With a trio of outstanding performances from its three leading ladies, Circle Players’ production of The Color Purple is a prime example of the heights community theater can achieve through an artful blending of ambition, creativity and strong casting choices. Presented in collaboration with Tennessee State University’s theatre program, the musical retains all the heartfelt emotion, the enduring beauty and the constant reminder that the heart is indeed larger than the world in which it exists that we first experienced in Alice Walker’s remarkable novel, then later in Stephen Spielberg’s deeply affecting film adaptation.
Under the clear and focused direction of Tim Larson and Clay Hillwig, who heretofore separately have provided Nashville audiences with a number of impressive theatrical adventures, this evocation of The Color Purple is made all the more appealing by its trio of leading ladies—LaToya Gardner as Celie, J. Karen Thomas as Shug Avery and Cristina Fentress as Sofia—each of whom deliver terrific performances that are made all the more compelling and relevant when compared to the other actresses who have come before them to bring these beloved characters to life.
Gardner, who this year has added some of musical theater’s most electrifying roles to her resume (including her recent star turn in Circle Players’ Aida and her appearances in Crowns and Caroline, or Change), completely cloaks herself in the character of Celie, resulting in a moving performance that is startling in its intensity, heartbreakingly genuine in its delivery. The beautiful Gardner somehow makes herself plain to play the self-effacing Celie, capturing her character’s ability to hope and dream even in the deepest haunts of despair. Her superb and believable interactions with her co-stars give further proof that Gardner is one of Nashville’s finest actresses and her rendition of Celie’s anthemic “I’m Here” is as soul-stirring as ever in her capable hands.

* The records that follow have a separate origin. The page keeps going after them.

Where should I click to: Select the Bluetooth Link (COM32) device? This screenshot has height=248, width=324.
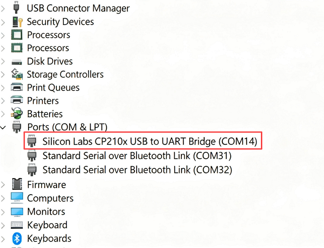point(137,169)
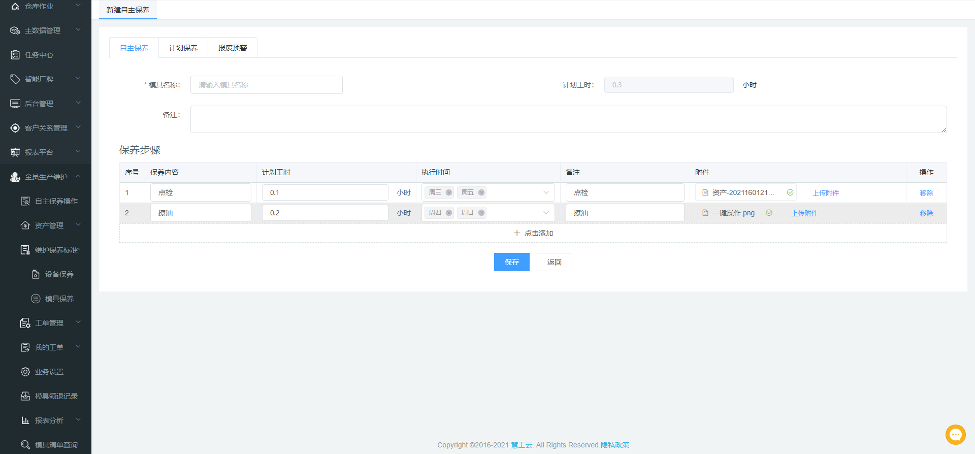Viewport: 975px width, 454px height.
Task: Open 业务设置 in the sidebar
Action: point(49,372)
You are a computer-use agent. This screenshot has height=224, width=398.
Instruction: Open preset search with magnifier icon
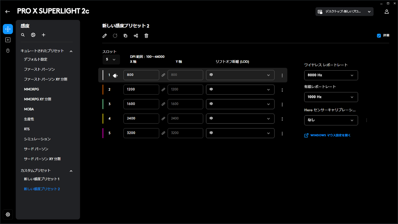click(23, 35)
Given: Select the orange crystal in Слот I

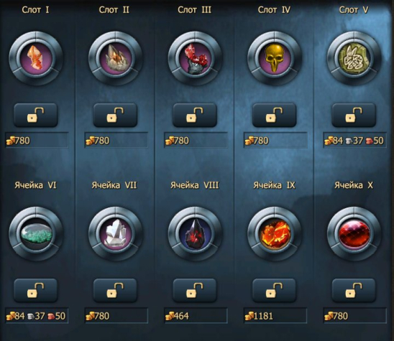Looking at the screenshot, I should click(36, 58).
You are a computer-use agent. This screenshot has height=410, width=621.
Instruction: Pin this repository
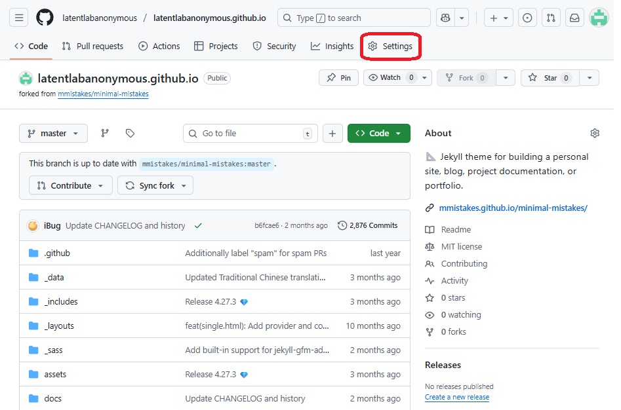coord(338,77)
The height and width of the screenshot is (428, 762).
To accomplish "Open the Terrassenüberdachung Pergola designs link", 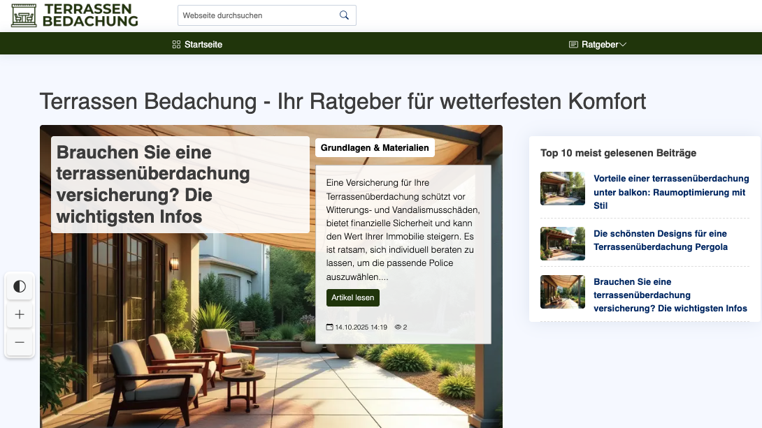I will tap(661, 240).
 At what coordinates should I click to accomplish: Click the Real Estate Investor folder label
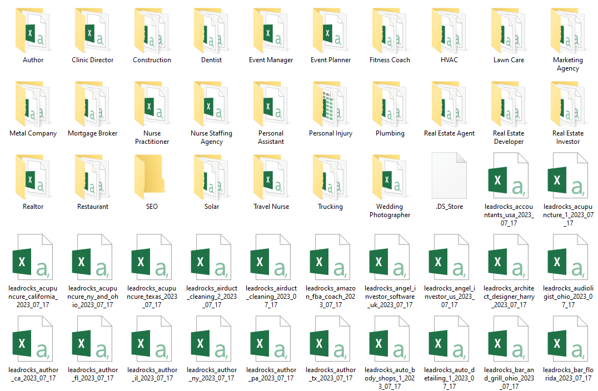(567, 137)
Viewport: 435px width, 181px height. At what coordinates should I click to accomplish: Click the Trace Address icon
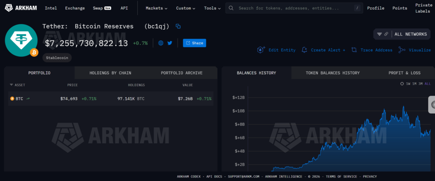[354, 50]
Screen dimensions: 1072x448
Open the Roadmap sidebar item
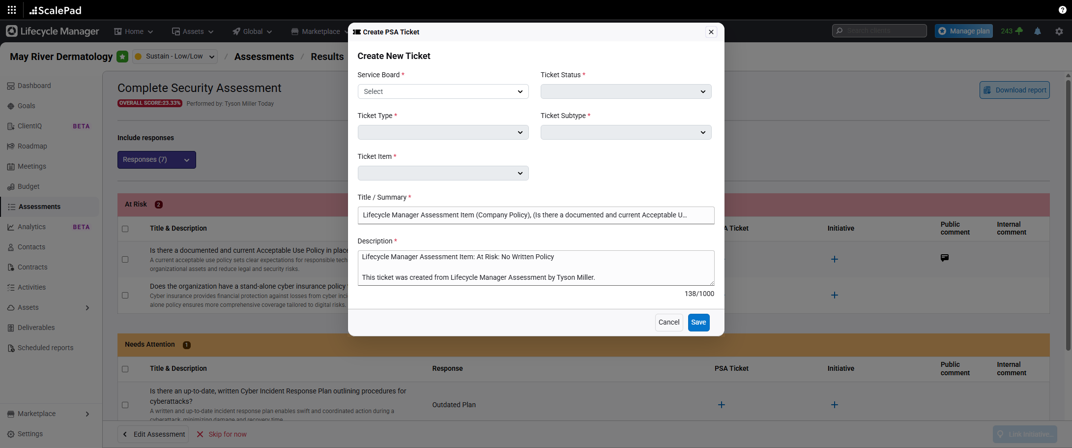coord(32,146)
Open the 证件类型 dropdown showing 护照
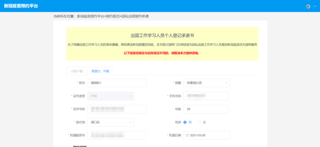Image resolution: width=320 pixels, height=147 pixels. tap(111, 96)
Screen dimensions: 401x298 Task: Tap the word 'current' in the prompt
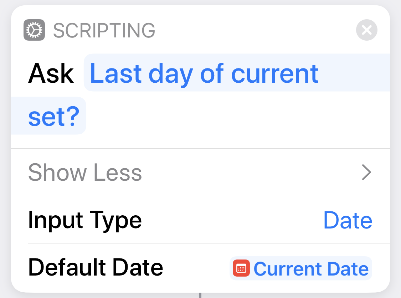tap(275, 74)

As the sexy, sensual and vampy Shug Avery, Thomas makes a return to the Nashville stage after far too long an absence in a role that seems tailor-made for her. Her tremendous stage presence makes her the ideal choice to play Shug and she exudes a confidence that allows her to play the character’s lowest points and her greatest heights with nary a sense of false theatricality. Thomas’ performance of “Push Da Button” is as good as any we’ve heard since the show debuted on Broadway in 2005. Thomas, who is cast as a recurring character on ABC’s Nashville television series, previously made a name for herself on the Nashville stage some years ago prior to a move to the West Coast.

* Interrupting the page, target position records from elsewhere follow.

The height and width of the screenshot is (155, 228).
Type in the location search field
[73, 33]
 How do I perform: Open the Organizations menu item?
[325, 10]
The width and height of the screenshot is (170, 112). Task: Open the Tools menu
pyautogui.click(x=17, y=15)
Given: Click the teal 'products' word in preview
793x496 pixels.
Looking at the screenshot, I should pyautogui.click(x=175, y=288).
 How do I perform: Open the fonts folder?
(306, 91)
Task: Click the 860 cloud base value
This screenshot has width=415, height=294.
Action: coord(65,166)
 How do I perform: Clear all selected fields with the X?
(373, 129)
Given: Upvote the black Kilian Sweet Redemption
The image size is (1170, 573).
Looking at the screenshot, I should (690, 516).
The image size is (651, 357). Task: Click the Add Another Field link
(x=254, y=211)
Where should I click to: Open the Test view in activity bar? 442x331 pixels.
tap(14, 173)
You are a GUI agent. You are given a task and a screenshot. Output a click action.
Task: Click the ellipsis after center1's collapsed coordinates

As good as both Gardner and Thomas are, however, it’s Fentress’ irascible Sofia who very nearly steals the show from her estimable co-stars. From her very first onstage appearance—when the confident Sofia comes a’calling at Mister’s farm, her big belly arriving before she does—Fentress takes on her role with a graceful self-assurance that recalls Oprah Winfrey’s in the movie while making the role her on. Throughout the rest of the show, Fentress’ quick wit and surefooted movements ensure that Sofia will endear herself to the audience.
Cast as the primary men in the company, James Rudolph (as Mister) and Justin Boyd (as Harpo) deliver finely delineated portrayals that go beyond the script-bound conventions to create genuinely effective characters. As a longtime member of the local theater community, it’s wonderful to see Rudolph taking on the challenge of portraying such an unlikable character (who, truth be told, morphs into so much more than you might expect if your only reference is the movie version of the story) with a sense of grace. He excels, proving himself much more adept an actor than other roles have allowed. Boyd is perfectly cast as Harpo, playing him with a blend of boyish charm and gullibility and a man’s notion of what it means to be a man in the world in which he lives. Both actors shine in their onstage relationships with the trio of powerful female figures created by Walker.